E fra amici, giocare è piacevole. E così, per scherzare (ma forse non troppo) Eva propone di mettere sul tavolo lo smartphone di ogni partecipante alla cena e di rendere pubbliche tutte le comunicazioni che nel corso della serata arriveranno sullo smartphone di ognuno: ciò significa rispondere in viva voce alle telefonate, leggere ad alta voce i messaggi inviati e ricevuti, mostrare le immagini e i video che vengono inviati e ricevuti.

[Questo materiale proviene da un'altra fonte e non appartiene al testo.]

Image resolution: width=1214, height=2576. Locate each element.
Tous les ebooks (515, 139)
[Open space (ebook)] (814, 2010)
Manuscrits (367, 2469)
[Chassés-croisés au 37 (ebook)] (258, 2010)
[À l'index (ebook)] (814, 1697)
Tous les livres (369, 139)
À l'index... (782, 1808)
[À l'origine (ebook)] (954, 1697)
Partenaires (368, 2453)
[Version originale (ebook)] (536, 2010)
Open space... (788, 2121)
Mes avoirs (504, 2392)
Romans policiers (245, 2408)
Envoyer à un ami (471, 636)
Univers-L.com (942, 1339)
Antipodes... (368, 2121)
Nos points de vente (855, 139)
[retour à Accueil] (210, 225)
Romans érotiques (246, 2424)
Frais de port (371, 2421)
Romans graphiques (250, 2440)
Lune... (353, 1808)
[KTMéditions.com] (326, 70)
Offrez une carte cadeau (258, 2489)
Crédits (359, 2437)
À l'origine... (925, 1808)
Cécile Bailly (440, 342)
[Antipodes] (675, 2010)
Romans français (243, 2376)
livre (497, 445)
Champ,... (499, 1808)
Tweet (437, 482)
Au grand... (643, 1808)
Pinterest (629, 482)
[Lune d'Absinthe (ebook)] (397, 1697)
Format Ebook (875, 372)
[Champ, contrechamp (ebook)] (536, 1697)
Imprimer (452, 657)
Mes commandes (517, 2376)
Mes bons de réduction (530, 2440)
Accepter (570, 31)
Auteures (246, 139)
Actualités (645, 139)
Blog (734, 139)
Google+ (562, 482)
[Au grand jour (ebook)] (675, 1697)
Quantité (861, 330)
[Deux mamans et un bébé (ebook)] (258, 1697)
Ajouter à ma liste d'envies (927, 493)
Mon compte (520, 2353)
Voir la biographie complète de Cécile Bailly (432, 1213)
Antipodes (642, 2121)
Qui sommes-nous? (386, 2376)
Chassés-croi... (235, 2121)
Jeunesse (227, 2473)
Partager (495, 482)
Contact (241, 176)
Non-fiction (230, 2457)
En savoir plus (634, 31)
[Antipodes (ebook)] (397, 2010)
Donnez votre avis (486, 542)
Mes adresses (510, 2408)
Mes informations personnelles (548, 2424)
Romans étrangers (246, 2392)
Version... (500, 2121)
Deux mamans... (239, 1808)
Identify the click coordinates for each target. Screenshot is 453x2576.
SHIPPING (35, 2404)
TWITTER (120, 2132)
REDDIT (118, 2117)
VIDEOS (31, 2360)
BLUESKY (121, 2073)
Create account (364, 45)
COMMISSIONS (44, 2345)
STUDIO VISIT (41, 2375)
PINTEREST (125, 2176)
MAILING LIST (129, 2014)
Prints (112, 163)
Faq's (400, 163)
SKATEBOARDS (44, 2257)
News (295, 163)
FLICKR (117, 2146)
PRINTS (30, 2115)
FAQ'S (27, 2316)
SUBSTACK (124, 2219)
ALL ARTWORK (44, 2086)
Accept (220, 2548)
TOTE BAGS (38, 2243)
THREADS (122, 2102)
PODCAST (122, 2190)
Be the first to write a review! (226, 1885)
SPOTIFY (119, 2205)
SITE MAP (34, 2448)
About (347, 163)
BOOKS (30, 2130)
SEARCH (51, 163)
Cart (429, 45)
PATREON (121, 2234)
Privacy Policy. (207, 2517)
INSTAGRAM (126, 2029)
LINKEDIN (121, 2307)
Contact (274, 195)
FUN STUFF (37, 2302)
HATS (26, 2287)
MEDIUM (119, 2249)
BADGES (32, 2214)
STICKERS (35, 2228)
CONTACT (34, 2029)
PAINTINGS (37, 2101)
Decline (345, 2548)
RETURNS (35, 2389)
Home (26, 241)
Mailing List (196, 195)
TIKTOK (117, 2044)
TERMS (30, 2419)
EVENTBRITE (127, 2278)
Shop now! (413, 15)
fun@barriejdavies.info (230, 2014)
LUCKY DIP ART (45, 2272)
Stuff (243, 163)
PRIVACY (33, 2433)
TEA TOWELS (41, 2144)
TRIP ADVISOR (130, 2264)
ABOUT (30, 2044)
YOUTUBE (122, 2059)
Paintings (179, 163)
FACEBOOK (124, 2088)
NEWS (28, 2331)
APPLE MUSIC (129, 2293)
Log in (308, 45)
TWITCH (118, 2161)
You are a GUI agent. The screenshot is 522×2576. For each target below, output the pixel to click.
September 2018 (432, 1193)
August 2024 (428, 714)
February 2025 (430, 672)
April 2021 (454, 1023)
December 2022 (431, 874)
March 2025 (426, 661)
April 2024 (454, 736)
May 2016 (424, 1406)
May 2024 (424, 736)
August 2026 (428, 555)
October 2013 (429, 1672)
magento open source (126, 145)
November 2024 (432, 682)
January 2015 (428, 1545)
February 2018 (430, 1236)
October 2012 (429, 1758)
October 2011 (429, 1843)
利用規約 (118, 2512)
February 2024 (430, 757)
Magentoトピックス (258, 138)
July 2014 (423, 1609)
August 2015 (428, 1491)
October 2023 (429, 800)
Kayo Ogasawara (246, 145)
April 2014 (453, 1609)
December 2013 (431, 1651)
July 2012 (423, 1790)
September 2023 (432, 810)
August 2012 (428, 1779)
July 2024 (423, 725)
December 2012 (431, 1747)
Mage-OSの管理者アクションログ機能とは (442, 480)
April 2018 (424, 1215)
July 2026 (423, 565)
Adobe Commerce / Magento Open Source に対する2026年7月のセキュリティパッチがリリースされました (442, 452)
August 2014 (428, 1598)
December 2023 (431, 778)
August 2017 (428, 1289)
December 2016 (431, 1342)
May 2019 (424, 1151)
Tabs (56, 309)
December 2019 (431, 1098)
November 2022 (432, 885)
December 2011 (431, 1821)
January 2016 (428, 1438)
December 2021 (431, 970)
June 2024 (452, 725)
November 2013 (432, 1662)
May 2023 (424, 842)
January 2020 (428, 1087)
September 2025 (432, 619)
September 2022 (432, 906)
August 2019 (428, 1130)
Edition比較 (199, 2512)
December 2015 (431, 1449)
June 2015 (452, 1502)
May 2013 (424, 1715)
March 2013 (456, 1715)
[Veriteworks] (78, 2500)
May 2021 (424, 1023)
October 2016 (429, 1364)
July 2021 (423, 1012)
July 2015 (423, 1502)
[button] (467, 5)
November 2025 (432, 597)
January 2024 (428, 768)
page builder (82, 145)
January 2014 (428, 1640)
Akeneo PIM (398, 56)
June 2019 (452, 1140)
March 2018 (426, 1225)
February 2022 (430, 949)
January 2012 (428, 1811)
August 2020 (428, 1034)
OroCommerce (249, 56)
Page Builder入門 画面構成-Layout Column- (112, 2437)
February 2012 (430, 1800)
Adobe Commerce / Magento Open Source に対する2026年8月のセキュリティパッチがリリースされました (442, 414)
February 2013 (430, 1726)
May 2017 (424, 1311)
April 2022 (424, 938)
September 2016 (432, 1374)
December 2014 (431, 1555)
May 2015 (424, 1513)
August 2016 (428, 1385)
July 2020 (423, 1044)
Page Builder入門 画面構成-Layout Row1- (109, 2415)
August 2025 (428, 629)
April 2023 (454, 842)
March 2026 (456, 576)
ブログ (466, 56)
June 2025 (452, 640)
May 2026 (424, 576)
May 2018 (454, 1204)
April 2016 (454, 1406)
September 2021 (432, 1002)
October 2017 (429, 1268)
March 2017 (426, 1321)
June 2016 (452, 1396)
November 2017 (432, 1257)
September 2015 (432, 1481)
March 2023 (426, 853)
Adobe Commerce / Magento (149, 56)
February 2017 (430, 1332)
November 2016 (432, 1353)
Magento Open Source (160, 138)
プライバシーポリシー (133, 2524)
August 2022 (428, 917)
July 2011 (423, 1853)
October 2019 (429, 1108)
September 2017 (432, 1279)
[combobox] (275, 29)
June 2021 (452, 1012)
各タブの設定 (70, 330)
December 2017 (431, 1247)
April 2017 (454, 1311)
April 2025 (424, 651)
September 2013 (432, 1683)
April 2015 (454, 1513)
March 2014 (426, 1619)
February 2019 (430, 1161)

“La scatola nera delle nostre vite” – come viene definito lo smartphone durante il film –  diventa così la porta di accesso per entrare in un mondo di tradimenti, segreti, identità sessuali fluide, bugie, rivelazioni, con una sceneggiatura che nella parte centrale del film vira dal genere della commedia a quello drammatico, facendo uscire allo scoperto l’anima di persone in crisi con la propria interiorità e con il proprio partner.

Quello che all’apparenza sembrava un gioco divertente, si trasforma in un gioco al massacro morale di tutti i protagonisti.

Dopo aver mantenuto ritmo per gran parte del film, la storia scivola infine verso un finale buonista e consolatorio: la tensione accumulata fra i personaggi scende e gli scheletri usciti dall’armadio vengono spinti verso un “volemose comunque bene” che chiude il film.

Una commedia all’italiana lucida, divertente e amara allo stesso tempo, peccato per il calo nella parte finale.